ENTRIES PROVIDED Block Start

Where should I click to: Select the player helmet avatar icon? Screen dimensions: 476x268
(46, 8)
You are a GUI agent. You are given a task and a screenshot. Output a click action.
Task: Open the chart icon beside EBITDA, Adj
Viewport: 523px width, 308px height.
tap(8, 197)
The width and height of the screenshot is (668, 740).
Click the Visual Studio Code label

ENTRIES PROVIDED Block End
ENTRIES PROVIDED Block Start

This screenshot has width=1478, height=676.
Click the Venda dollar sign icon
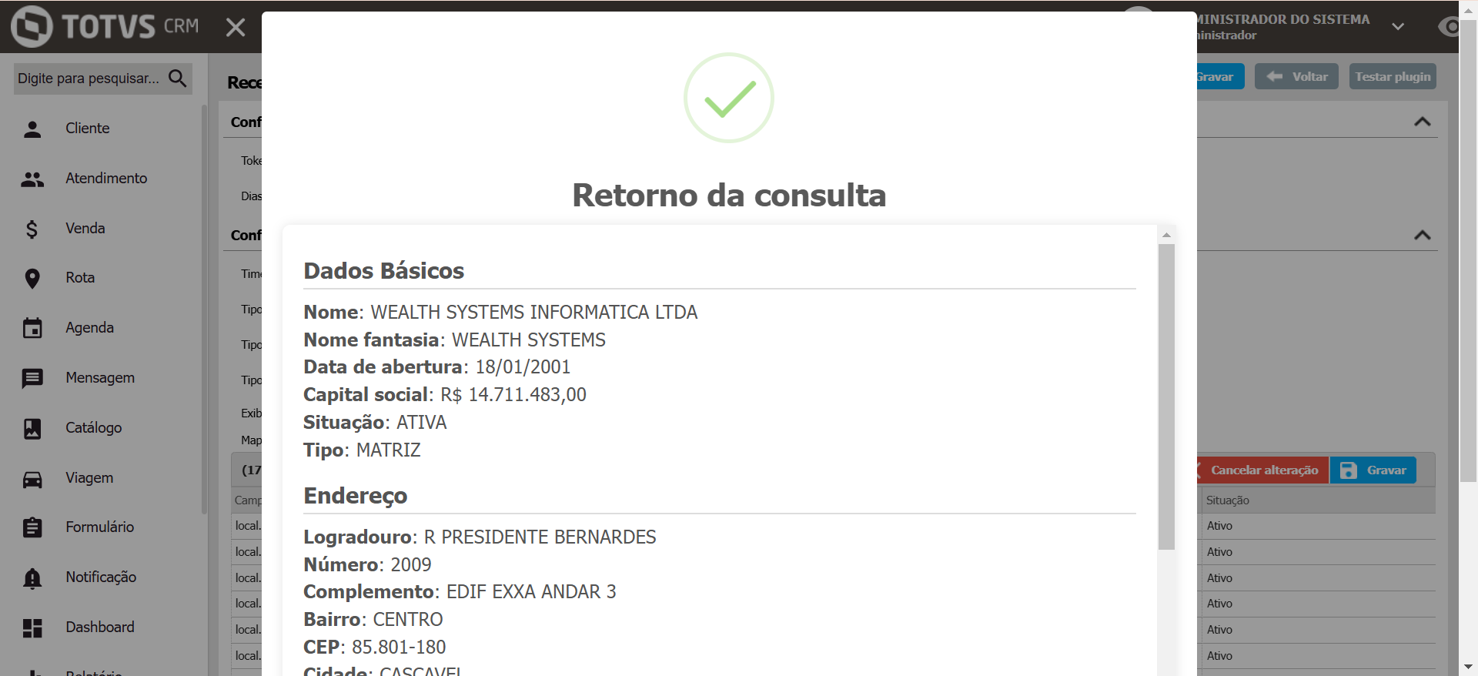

ENTRIES PROVIDED Block End

### WORK TO COMPLETE
After locating the line holding "This screenshot has width=1478, height=676." above, output exactly that line and every line after it through the line holding "Click the Venda dollar sign icon". Include nothing else.

### RESPONSE TO THIS TASK
This screenshot has width=1478, height=676.
Click the Venda dollar sign icon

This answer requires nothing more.